§ PROBLEM DESCRIPTION
Starting at the line with "Task: Open the" and ending at the line with "pyautogui.click(x=767, y=240)", write out those listing lines again, swapping "three-dot menu" for "overflow menu" and changing nothing else. Leave the pictures out.

Entries for locating words and elements
☆ ☆ ☆

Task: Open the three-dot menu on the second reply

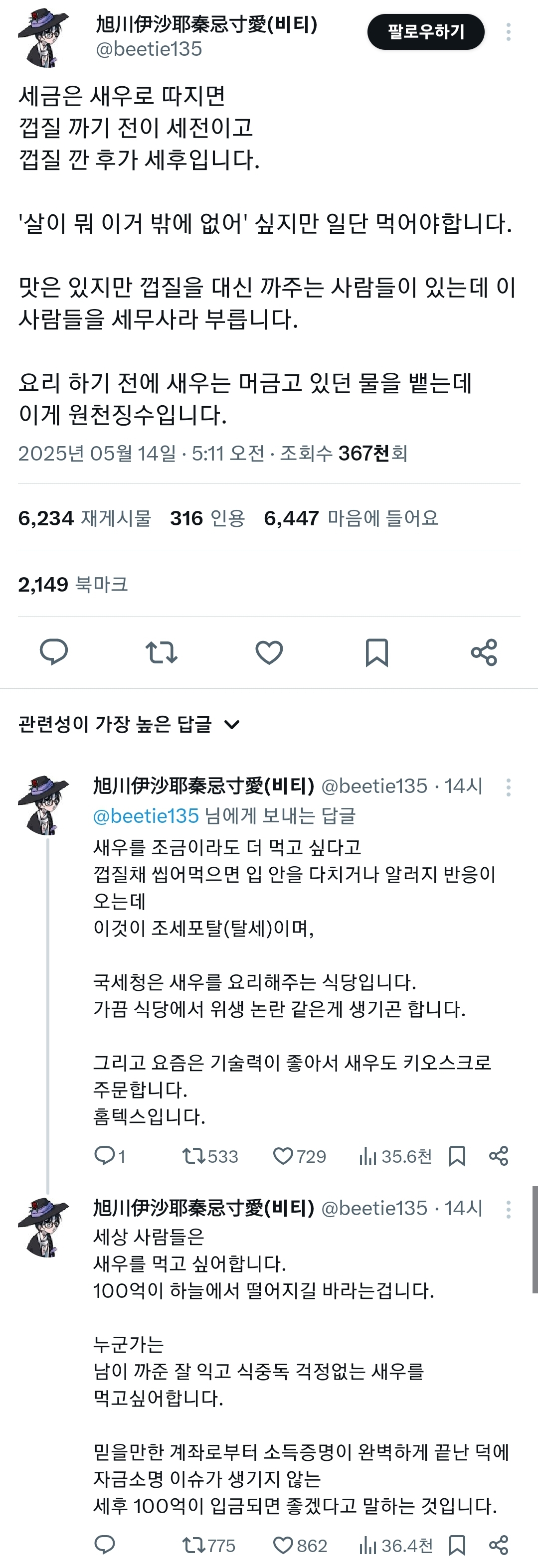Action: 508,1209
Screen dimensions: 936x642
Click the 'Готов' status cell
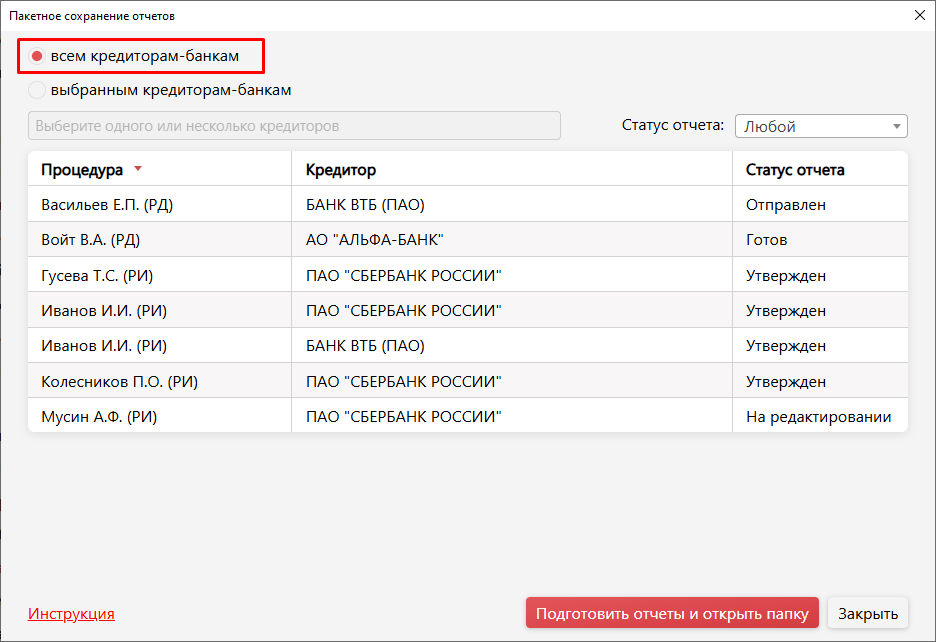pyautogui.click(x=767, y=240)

☆ ☆ ☆

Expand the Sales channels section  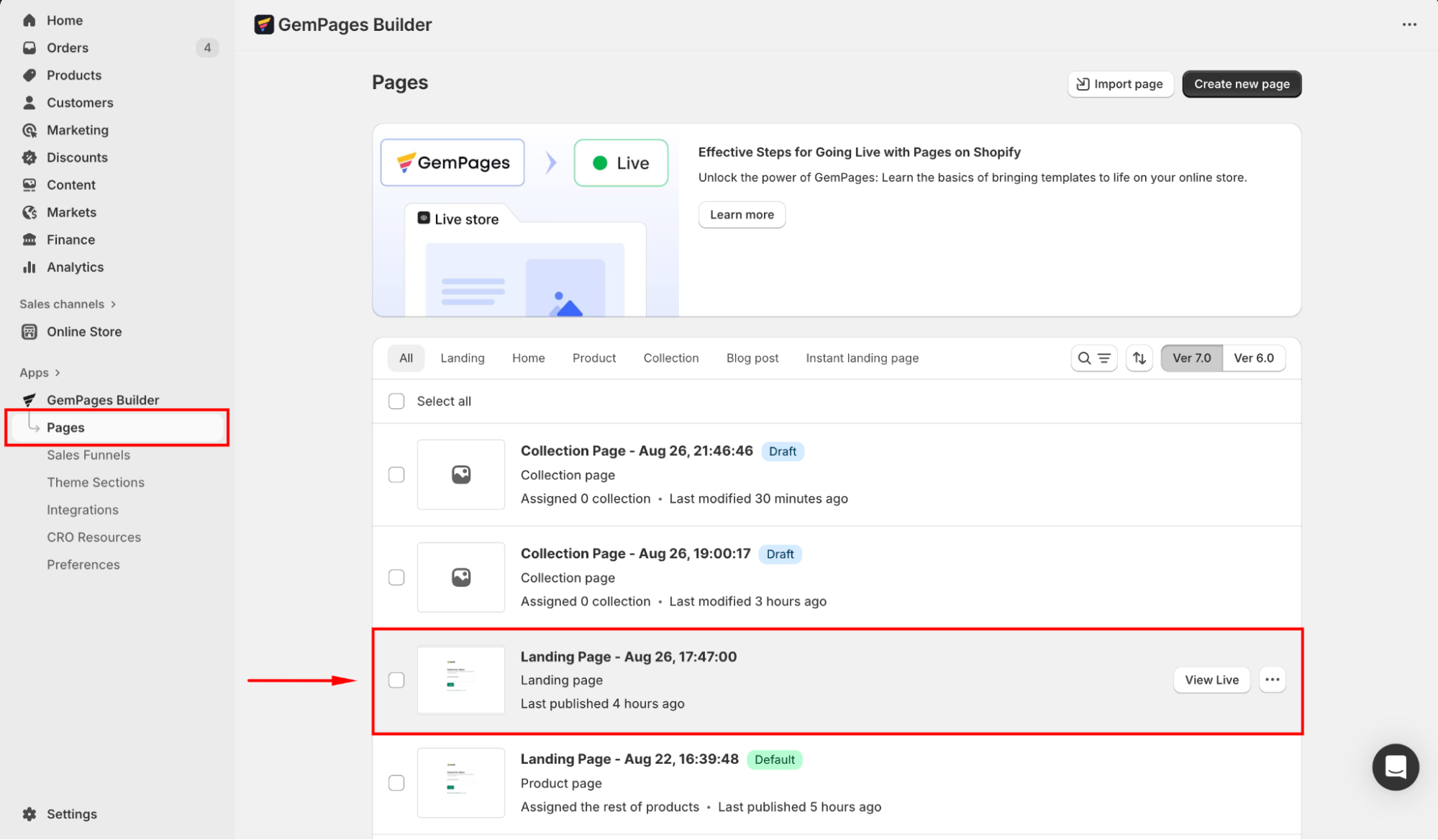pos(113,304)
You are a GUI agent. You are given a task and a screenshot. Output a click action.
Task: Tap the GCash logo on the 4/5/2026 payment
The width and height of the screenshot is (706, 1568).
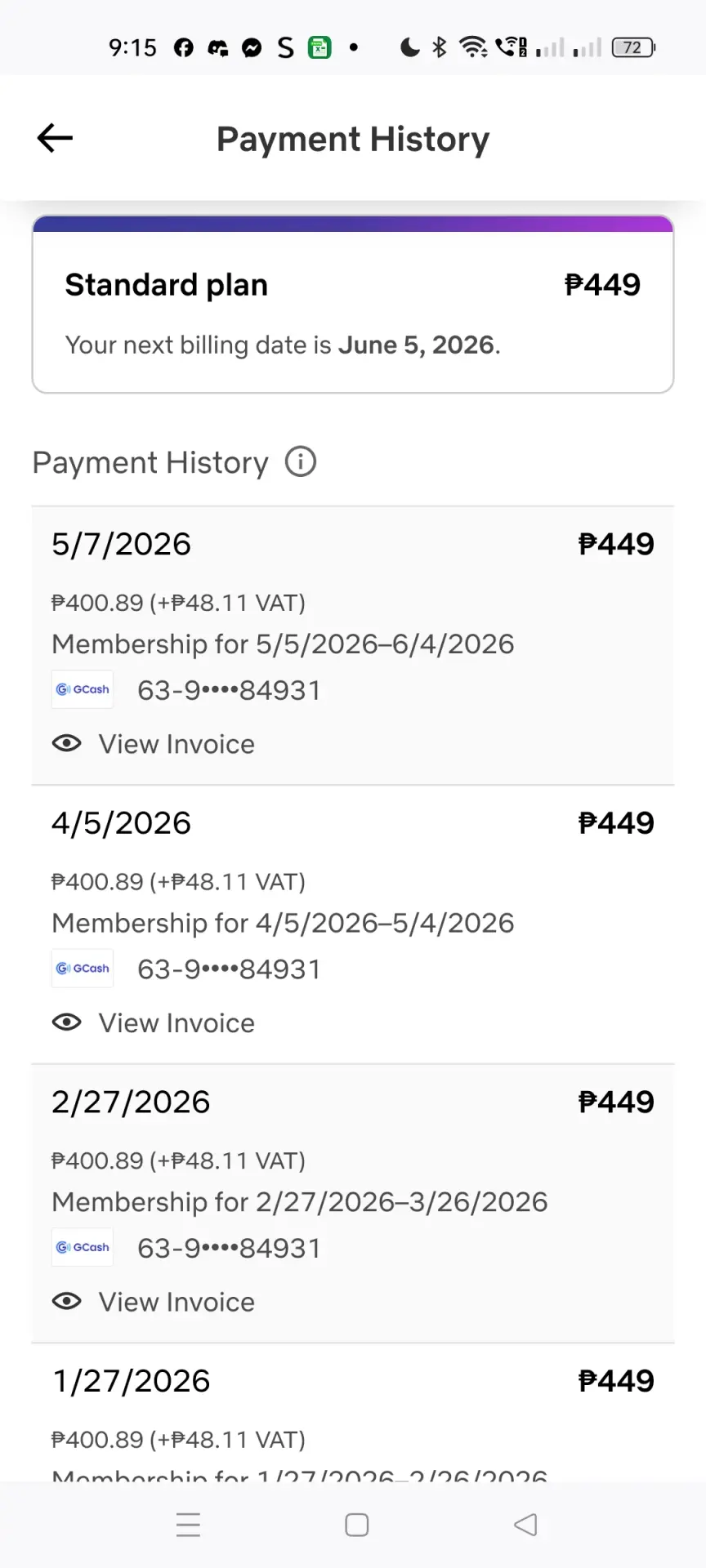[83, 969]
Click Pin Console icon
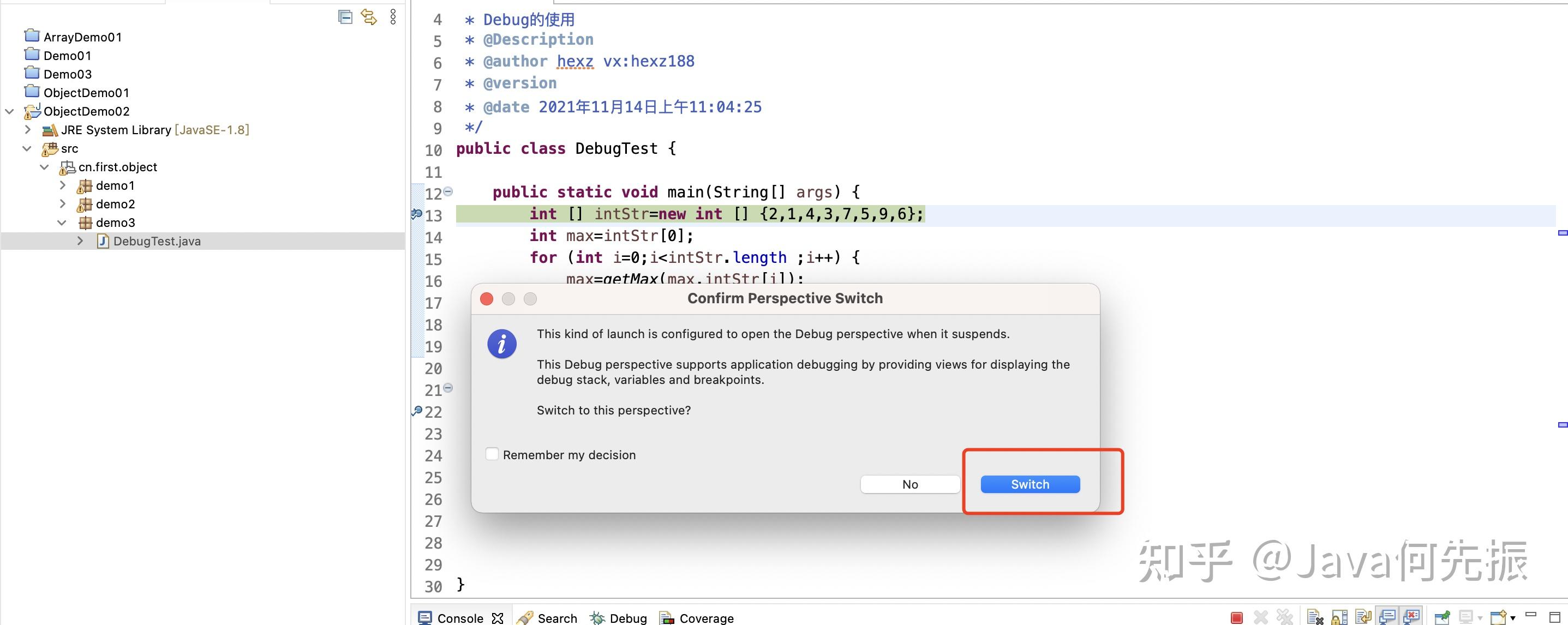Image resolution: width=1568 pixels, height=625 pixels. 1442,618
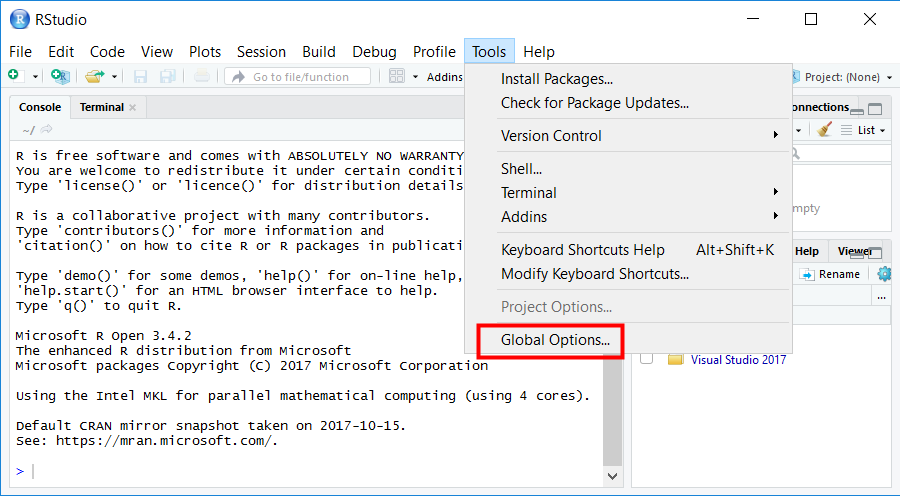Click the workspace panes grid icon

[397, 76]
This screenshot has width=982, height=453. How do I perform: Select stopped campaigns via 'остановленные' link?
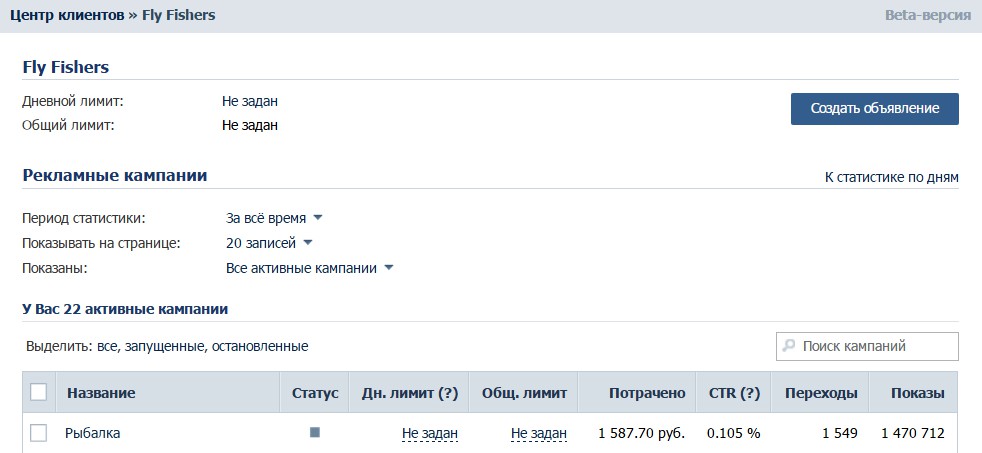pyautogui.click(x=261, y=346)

☆ ☆ ☆

§ RIGHT ANSWER
Task: Open the overflow menu on the second reply

Action: 508,1209
Screen dimensions: 936x642
Click the 'Готов' status cell
pyautogui.click(x=767, y=240)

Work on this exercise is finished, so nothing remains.